O médico de plantão era muito jovem, cabelo curto, aparência gentil e culta.
O médico examinou rapidamente o tornozelo inchado de Shen Rujing. “Felizmente, não houve fratura, é só uma lesão nos tecidos moles.”
Shen Rujing respirou aliviada. Ainda bem, não era fratura. Poderia continuar trabalhando.
“Vou prescrever anti-inflamatórios e pomada. Em casa, faça compressas frias e, depois, mornas. Evite andar muito nos próximos dias. Em cerca de uma semana estará recuperada.”
Enquanto falava, o médico preenchia a receita e entregava os papéis.
“Obrigada, doutor.”
Shen Rujing respondeu com docilidade, parecendo muito obediente. O médico, vendo-a acenar como uma estudante, sorriu gentilmente: “Está certo. Se não melhorar em uma semana, ou piorar, volte ao hospital.”
“Sim, obrigada.”
Shen Rujing sorriu, levantou-se e saiu.
Assim que saiu do consultório, viu uma figura alta e esguia encostada casualmente à porta, cabeça baixa. Ao ouvir passos, o homem ergueu o olhar.
Era Song Xun.
De máscara, Shen Rujing não podia ver sua expressão, mas sentiu claramente que o olhar de Song Xun estava mais frio, diferente da vinda.
“Vou pegar o remédio, depois posso ir. Se quiser, pode ir na frente, eu pego um táxi até o hotel.” Shen Rujing pensou que ele estava impaciente e falou baixo ao passar.
Song Xun não disse nada; apenas estendeu a mão.
Shen Rujing piscou: “...O quê?”
“A receita.”
Ela entendeu. “Não precisa, eu posso— obrigada—”
Antes que terminasse a frase, Song Xun já tinha pegado a receita de sua mão e foi pagar e buscar o remédio.
Tão eficiente e natural que, quando Shen Rujing percebeu, ele já jogava o saco de remédios em seu colo.
O caminho de volta foi ainda mais silencioso.
Na noite quieta, só o som dos carros cortando o vento.
Depois de informar o endereço do hotel, Shen Rujing não falou mais.
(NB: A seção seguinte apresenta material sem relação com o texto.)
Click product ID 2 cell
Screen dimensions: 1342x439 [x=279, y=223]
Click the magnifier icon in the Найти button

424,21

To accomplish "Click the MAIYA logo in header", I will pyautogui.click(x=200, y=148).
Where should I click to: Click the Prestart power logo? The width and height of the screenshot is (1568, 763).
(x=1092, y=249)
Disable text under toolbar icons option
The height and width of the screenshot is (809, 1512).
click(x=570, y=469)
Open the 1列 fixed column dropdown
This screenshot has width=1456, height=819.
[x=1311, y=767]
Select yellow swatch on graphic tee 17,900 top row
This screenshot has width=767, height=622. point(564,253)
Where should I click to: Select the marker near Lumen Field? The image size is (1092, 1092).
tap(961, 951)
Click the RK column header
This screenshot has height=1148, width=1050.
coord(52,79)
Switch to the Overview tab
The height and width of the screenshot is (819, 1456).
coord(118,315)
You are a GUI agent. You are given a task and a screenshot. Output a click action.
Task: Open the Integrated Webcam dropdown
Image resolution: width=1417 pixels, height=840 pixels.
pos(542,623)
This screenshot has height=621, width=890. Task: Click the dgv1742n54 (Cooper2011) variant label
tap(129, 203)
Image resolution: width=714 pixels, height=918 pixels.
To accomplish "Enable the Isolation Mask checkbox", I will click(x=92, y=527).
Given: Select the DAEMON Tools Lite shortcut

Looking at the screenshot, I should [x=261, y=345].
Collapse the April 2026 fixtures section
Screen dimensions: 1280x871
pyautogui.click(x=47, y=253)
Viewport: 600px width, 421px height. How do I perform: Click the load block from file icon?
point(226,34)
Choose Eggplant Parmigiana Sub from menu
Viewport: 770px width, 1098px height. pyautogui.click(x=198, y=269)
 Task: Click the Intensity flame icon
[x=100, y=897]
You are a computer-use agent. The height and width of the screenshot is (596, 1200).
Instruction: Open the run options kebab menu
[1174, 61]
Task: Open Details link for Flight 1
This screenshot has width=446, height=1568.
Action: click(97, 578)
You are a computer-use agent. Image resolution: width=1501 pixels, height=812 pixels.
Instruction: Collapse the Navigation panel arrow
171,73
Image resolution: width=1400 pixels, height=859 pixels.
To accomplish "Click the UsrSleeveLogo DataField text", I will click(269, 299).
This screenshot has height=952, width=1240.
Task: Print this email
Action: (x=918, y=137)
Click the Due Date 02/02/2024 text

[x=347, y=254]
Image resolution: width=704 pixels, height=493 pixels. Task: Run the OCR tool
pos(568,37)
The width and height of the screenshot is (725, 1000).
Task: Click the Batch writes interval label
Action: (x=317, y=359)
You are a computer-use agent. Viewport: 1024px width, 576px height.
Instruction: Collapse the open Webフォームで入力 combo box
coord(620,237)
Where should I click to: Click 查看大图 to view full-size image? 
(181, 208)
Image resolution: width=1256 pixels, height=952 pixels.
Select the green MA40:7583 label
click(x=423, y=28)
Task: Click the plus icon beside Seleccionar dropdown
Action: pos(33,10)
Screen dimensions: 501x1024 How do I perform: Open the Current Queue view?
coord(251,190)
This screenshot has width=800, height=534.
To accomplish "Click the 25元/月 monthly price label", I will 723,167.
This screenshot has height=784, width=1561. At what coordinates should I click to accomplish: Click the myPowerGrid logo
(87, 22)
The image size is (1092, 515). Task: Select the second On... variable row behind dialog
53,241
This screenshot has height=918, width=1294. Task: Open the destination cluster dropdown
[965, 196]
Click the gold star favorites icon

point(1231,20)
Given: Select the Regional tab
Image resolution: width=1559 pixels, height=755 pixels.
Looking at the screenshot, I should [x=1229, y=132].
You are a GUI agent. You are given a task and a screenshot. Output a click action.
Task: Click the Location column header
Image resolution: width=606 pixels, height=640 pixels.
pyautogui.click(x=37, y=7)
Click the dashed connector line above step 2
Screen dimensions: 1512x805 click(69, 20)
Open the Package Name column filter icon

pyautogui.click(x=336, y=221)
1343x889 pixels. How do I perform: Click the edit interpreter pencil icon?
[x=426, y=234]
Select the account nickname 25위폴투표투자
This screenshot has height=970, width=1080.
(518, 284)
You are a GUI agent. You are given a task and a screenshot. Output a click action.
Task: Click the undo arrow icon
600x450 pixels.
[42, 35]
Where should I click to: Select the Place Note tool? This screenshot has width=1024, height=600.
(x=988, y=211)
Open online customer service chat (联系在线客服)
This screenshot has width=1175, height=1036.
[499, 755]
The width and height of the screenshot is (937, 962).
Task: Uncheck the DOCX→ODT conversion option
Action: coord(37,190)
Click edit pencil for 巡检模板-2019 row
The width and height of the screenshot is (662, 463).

Song Xun também ficou calado, como se estivesse apenas ajudando uma "trabalhadora" que se machucara na casa do amigo, um gesto de cortesia e nada mais.
Quando o carro parou em frente ao hotel, Shen Rujing quebrou suavemente o silêncio:
“Agradeço pelo incômodo de hoje. Vou terminar o mural com a qualidade e o prazo combinados, não atrasarei a entrega nem a vistoria do seu amigo. De toda forma, obrigada.”
Song Xun não respondeu, metade do rosto envolta na sombra, brincando distraidamente com um isqueiro. A chama azulada iluminava, de relance, seus lábios delicados.
Shen Rujing apertou os lábios, pegou o saco de remédios e desceu, mantendo a cortesia, como se se despedisse de um desconhecido: “Boa noite, senhor Song. Cuide-se.”
“...Shen Rujing.”
Ela parou, virando-se: “Senhor Song, mais alguma coisa?”
Só Shen Rujing sabia o quanto seu disfarce era perfeito, mas seu coração doía, apertado, dificultando até a respiração, como se todo o corpo congelasse.
Na luz trêmula do isqueiro, a postura do homem ao fumar era displicente, mas envolta em um magnetismo perigoso.
Ele soltou lentamente a fumaça e, em tom baixo, perguntou:
“Diga-me, por que terminamos?”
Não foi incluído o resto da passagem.